** Start PAGE EXCERPT **
On Thu, Dec 7, 2023 at 9:53 PM Tom Lane <tgl@sss.pgh.pa.us> wrote:
PG Bug reporting form <noreply@postgresql.org> writes:
> Summary of the issue: for a (5-row recordset) JOIN (massive partitioned
> recordset indexed by id) USING (id), the (Nested Loop over 5 values)
> strategy is completely ignored, and Hash Join or Merge Join is done instead,
> which does SeqScan over the "massive recordset".

> Reproduction in DB Fiddle:
> https://www.db-fiddle.com/f/sJUUWNgW7pqPWcJwihVoj5/1 (this demonstrates both
> the bad behaviour and a way to work around it)

We are generally not too happy with non-self-contained bug reports.
Once that DB Fiddle entry disappears, this bug report will be useless.
However ...
** End PAGE EXCERPT **
** Start DATASET EXTRACT **
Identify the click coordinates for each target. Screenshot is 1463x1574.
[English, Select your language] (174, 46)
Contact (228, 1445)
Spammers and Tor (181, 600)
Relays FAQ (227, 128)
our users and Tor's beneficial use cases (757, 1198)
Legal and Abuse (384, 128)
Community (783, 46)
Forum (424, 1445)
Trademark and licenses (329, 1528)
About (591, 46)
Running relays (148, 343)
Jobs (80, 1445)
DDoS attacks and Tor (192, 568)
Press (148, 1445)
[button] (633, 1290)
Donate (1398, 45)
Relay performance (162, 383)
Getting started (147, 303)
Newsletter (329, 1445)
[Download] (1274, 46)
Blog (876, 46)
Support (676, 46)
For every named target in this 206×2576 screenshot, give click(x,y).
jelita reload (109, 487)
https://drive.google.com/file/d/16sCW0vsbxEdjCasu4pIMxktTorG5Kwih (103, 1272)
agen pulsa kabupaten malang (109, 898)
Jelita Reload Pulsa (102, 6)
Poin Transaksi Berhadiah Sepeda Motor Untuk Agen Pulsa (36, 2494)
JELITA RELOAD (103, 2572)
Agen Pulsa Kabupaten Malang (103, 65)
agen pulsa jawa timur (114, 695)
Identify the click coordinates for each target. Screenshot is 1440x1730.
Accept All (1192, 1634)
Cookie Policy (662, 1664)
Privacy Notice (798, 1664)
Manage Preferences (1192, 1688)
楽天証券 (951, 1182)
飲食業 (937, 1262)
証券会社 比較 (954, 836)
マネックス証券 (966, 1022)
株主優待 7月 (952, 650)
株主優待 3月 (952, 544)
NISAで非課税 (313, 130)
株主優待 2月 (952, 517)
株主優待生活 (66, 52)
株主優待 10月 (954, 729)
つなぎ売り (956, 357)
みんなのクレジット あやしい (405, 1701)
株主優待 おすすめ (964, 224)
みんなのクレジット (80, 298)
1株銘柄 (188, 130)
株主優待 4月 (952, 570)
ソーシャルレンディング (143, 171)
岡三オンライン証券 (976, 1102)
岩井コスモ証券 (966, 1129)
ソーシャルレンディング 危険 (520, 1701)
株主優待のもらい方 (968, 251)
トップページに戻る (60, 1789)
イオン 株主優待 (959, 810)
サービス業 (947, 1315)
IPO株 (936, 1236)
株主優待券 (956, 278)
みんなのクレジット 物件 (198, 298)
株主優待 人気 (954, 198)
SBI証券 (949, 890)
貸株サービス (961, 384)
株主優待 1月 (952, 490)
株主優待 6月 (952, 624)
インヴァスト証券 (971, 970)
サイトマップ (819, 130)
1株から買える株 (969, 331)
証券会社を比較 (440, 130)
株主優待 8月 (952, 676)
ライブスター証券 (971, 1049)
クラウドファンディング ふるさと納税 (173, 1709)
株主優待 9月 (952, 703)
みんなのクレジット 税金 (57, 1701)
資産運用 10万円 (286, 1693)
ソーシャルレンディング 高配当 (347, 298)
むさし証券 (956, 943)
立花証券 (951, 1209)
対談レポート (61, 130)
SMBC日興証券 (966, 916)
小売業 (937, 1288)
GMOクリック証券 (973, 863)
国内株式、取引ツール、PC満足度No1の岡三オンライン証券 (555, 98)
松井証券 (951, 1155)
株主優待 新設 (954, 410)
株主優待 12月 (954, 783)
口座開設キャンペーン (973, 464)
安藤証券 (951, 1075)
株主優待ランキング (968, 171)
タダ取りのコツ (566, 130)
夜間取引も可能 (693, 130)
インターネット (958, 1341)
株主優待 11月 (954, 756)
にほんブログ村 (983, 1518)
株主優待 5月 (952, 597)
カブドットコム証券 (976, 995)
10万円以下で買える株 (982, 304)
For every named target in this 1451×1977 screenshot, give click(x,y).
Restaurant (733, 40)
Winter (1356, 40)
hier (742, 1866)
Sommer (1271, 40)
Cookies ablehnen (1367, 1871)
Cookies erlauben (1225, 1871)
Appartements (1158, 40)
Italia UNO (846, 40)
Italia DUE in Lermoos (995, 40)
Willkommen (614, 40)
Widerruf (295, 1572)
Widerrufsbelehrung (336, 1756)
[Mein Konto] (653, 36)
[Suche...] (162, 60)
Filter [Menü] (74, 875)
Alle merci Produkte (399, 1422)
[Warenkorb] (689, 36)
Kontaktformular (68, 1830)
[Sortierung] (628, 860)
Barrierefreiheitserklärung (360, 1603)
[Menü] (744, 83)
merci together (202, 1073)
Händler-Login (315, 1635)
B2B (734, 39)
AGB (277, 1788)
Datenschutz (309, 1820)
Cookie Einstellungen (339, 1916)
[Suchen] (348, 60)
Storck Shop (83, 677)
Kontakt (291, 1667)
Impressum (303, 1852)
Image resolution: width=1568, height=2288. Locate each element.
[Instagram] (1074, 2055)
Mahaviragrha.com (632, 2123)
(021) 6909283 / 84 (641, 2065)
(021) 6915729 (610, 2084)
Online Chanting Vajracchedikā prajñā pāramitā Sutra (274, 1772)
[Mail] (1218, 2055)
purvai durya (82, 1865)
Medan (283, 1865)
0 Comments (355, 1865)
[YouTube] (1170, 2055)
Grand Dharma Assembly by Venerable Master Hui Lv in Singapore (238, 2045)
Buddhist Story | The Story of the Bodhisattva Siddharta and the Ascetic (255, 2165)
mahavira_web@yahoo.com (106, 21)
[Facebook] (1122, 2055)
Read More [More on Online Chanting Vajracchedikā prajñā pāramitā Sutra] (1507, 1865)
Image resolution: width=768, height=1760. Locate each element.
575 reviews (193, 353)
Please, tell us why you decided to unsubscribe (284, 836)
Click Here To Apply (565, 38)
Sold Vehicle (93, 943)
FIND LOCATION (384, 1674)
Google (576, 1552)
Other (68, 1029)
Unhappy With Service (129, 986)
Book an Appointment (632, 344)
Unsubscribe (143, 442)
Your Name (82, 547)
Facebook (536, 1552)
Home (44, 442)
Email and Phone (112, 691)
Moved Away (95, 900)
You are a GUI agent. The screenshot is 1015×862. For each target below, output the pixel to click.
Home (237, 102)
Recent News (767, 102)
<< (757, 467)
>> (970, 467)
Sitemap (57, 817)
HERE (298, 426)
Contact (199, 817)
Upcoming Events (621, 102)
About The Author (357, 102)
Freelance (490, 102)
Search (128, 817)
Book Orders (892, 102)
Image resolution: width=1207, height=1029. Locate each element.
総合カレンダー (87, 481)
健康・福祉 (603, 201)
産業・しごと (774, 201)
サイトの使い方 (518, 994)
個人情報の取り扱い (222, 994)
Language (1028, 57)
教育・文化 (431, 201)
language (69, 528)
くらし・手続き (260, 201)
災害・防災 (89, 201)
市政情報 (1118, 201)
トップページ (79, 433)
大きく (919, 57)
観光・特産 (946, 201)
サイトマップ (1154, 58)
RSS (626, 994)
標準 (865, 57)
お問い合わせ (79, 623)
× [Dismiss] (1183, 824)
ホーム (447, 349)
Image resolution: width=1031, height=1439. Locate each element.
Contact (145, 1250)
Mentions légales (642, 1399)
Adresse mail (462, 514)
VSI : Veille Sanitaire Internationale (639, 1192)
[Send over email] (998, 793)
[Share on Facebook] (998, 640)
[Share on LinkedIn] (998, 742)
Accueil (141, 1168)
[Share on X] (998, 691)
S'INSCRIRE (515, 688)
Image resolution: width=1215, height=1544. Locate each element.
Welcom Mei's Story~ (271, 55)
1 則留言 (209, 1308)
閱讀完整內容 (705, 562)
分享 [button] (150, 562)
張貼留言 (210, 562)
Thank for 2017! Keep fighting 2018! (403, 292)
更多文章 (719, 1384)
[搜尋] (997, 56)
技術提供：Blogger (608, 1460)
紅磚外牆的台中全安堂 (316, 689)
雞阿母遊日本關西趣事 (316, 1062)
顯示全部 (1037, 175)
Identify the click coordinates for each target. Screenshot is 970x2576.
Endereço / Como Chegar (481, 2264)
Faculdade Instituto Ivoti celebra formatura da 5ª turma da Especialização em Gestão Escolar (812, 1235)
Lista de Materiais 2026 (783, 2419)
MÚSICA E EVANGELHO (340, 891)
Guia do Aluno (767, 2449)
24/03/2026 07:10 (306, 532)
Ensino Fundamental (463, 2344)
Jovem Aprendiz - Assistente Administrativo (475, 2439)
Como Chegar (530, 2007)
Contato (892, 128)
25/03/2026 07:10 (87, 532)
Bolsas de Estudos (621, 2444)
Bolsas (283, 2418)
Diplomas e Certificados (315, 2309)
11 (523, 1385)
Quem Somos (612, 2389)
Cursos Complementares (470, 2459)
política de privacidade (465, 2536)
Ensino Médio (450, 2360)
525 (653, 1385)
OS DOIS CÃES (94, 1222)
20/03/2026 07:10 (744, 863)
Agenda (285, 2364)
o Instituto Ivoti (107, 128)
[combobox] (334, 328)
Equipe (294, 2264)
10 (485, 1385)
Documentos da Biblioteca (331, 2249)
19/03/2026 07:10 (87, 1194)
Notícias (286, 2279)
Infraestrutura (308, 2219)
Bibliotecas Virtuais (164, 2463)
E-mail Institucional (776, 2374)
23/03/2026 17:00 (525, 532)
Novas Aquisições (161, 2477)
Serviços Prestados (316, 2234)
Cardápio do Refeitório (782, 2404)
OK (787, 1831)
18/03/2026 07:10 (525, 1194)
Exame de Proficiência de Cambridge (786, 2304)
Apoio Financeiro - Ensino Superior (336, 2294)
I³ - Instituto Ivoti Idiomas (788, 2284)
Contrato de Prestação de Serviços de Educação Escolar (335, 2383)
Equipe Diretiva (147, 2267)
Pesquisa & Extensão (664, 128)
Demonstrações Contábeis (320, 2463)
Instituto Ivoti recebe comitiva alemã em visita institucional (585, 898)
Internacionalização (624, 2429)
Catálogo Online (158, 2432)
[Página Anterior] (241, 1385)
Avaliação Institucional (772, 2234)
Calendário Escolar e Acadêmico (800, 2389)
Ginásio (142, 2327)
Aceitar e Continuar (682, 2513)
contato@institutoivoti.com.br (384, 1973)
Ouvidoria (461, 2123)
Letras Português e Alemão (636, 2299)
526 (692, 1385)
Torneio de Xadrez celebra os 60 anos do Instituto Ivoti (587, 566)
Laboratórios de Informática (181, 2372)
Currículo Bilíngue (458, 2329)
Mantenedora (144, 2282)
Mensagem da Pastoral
** End DATASET EXTRACT **
=== WHAT YOU WILL DO ===
A – In the email excerpt, which join methods are used instead of the Nested Loop strategy?
B – From the email excerpt, copy the passage that starts at the words "On Thu, Dec" and ends after "work around it)".

=== SOLUTIONS FOR EACH TASK ===
A – Hash Join or Merge Join.

B –
On Thu, Dec 7, 2023 at 9:53 PM Tom Lane <tgl@sss.pgh.pa.us> wrote:
PG Bug reporting form <noreply@postgresql.org> writes:
> Summary of the issue: for a (5-row recordset) JOIN (massive partitioned
> recordset indexed by id) USING (id), the (Nested Loop over 5 values)
> strategy is completely ignored, and Hash Join or Merge Join is done instead,
> which does SeqScan over the "massive recordset".

> Reproduction in DB Fiddle:
> https://www.db-fiddle.com/f/sJUUWNgW7pqPWcJwihVoj5/1 (this demonstrates both
> the bad behaviour and a way to work around it)